Can you swap every "GUI agent" in the listing below for "desktop assistant" and leave everything else unchanged?

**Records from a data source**
────────────────────────────────────────

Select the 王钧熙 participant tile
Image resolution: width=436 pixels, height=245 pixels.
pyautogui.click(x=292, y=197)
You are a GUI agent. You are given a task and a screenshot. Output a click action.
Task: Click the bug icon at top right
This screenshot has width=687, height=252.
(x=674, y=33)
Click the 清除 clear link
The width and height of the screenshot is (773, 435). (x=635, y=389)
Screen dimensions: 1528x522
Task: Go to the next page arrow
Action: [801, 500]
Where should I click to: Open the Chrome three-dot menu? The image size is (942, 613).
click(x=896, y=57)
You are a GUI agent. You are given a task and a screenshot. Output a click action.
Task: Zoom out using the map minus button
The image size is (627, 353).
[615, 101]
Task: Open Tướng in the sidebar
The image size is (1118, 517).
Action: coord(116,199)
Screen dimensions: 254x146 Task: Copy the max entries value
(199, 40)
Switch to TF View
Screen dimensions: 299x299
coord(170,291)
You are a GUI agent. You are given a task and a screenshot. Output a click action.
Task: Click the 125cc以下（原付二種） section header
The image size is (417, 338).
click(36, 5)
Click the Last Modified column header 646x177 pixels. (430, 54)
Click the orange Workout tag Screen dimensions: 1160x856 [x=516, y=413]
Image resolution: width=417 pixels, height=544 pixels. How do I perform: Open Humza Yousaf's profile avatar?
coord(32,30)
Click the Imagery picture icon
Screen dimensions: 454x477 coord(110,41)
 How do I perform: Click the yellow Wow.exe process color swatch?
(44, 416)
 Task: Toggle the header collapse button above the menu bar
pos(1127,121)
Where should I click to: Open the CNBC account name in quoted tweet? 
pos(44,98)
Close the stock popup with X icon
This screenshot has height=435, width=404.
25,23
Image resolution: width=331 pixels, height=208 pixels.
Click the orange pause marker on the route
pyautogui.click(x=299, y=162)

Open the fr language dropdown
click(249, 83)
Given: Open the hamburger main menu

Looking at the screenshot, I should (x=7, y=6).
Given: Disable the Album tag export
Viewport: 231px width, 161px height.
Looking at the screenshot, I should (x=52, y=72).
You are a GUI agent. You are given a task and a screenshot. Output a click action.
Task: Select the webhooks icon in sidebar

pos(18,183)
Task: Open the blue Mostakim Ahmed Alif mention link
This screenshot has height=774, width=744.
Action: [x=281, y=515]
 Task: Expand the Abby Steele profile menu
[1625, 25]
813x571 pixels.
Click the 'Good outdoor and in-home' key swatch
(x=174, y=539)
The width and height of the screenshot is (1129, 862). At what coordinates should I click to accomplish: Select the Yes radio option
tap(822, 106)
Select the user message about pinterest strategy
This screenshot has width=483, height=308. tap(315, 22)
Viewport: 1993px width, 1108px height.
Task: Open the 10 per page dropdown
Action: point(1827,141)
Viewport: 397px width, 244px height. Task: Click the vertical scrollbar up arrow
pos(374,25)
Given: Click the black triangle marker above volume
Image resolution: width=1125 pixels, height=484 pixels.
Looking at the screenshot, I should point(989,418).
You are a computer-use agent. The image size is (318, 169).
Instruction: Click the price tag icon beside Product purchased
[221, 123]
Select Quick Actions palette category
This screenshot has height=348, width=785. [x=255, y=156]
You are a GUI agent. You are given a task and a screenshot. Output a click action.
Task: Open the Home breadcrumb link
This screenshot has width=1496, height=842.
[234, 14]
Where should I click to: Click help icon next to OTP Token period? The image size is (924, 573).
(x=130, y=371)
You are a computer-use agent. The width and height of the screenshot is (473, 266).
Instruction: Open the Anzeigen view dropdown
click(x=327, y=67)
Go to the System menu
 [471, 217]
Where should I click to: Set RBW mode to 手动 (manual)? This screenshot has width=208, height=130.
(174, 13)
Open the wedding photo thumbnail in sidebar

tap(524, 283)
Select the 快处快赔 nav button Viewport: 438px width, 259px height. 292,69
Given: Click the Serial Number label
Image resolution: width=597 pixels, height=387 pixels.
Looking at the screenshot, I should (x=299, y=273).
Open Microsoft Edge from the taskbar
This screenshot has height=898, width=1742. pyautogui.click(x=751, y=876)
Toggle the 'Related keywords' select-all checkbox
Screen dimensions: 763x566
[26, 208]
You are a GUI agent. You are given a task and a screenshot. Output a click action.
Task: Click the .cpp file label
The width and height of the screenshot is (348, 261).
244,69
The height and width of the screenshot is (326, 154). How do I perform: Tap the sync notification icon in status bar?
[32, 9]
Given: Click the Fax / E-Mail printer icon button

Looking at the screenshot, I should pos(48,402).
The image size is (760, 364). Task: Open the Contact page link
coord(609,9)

────────────────────────────────────────

**FINISHED ANSWER**
Select the 王钧熙 participant tile
Image resolution: width=436 pixels, height=245 pixels.
pyautogui.click(x=292, y=197)
You are a desktop assistant. You are given a task and a screenshot. Output a click action.
Task: Click the bug icon at top right
This screenshot has width=687, height=252.
(x=674, y=33)
Click the 清除 clear link
The width and height of the screenshot is (773, 435). (x=635, y=389)
Screen dimensions: 1528x522
Task: Go to the next page arrow
Action: [801, 500]
Where should I click to: Open the Chrome three-dot menu? The image size is (942, 613).
click(x=896, y=57)
You are a desktop assistant. You are given a task and a screenshot. Output a click action.
Task: Zoom out using the map minus button
The image size is (627, 353).
[615, 101]
Task: Open Tướng in the sidebar
The image size is (1118, 517).
Action: coord(116,199)
Screen dimensions: 254x146 Task: Copy the max entries value
(199, 40)
Switch to TF View
Screen dimensions: 299x299
coord(170,291)
You are a desktop assistant. You are given a task and a screenshot. Output a click action.
Task: Click the 125cc以下（原付二種） section header
The image size is (417, 338).
click(36, 5)
Click the Last Modified column header 646x177 pixels. (430, 54)
Click the orange Workout tag Screen dimensions: 1160x856 [x=516, y=413]
Image resolution: width=417 pixels, height=544 pixels. How do I perform: Open Humza Yousaf's profile avatar?
coord(32,30)
Click the Imagery picture icon
Screen dimensions: 454x477 coord(110,41)
 How do I perform: Click the yellow Wow.exe process color swatch?
(44, 416)
 Task: Toggle the header collapse button above the menu bar
pos(1127,121)
Where should I click to: Open the CNBC account name in quoted tweet? 
pos(44,98)
Close the stock popup with X icon
This screenshot has height=435, width=404.
25,23
Image resolution: width=331 pixels, height=208 pixels.
Click the orange pause marker on the route
pyautogui.click(x=299, y=162)

Open the fr language dropdown
click(249, 83)
Given: Open the hamburger main menu

Looking at the screenshot, I should (x=7, y=6).
Given: Disable the Album tag export
Viewport: 231px width, 161px height.
Looking at the screenshot, I should (x=52, y=72).
You are a desktop assistant. You are given a task and a screenshot. Output a click action.
Task: Select the webhooks icon in sidebar

pos(18,183)
Task: Open the blue Mostakim Ahmed Alif mention link
This screenshot has height=774, width=744.
Action: [x=281, y=515]
 Task: Expand the Abby Steele profile menu
[1625, 25]
813x571 pixels.
Click the 'Good outdoor and in-home' key swatch
(x=174, y=539)
The width and height of the screenshot is (1129, 862). At what coordinates should I click to accomplish: Select the Yes radio option
tap(822, 106)
Select the user message about pinterest strategy
This screenshot has width=483, height=308. tap(315, 22)
Viewport: 1993px width, 1108px height.
Task: Open the 10 per page dropdown
Action: point(1827,141)
Viewport: 397px width, 244px height. Task: Click the vertical scrollbar up arrow
pos(374,25)
Given: Click the black triangle marker above volume
Image resolution: width=1125 pixels, height=484 pixels.
Looking at the screenshot, I should point(989,418).
You are a computer-use agent. The image size is (318, 169).
Instruction: Click the price tag icon beside Product purchased
[221, 123]
Select Quick Actions palette category
This screenshot has height=348, width=785. [x=255, y=156]
You are a desktop assistant. You are given a task and a screenshot. Output a click action.
Task: Open the Home breadcrumb link
This screenshot has width=1496, height=842.
[234, 14]
Where should I click to: Click help icon next to OTP Token period? The image size is (924, 573).
(x=130, y=371)
You are a computer-use agent. The width and height of the screenshot is (473, 266).
Instruction: Open the Anzeigen view dropdown
click(x=327, y=67)
Go to the System menu
 [471, 217]
Where should I click to: Set RBW mode to 手动 (manual)? This screenshot has width=208, height=130.
(174, 13)
Open the wedding photo thumbnail in sidebar

tap(524, 283)
Select the 快处快赔 nav button Viewport: 438px width, 259px height. 292,69
Given: Click the Serial Number label
Image resolution: width=597 pixels, height=387 pixels.
Looking at the screenshot, I should (x=299, y=273).
Open Microsoft Edge from the taskbar
This screenshot has height=898, width=1742. pyautogui.click(x=751, y=876)
Toggle the 'Related keywords' select-all checkbox
Screen dimensions: 763x566
[26, 208]
You are a desktop assistant. You are given a task and a screenshot. Output a click action.
Task: Click the .cpp file label
The width and height of the screenshot is (348, 261).
244,69
The height and width of the screenshot is (326, 154). How do I perform: Tap the sync notification icon in status bar?
[32, 9]
Given: Click the Fax / E-Mail printer icon button

Looking at the screenshot, I should pos(48,402).
The image size is (760, 364). Task: Open the Contact page link
coord(609,9)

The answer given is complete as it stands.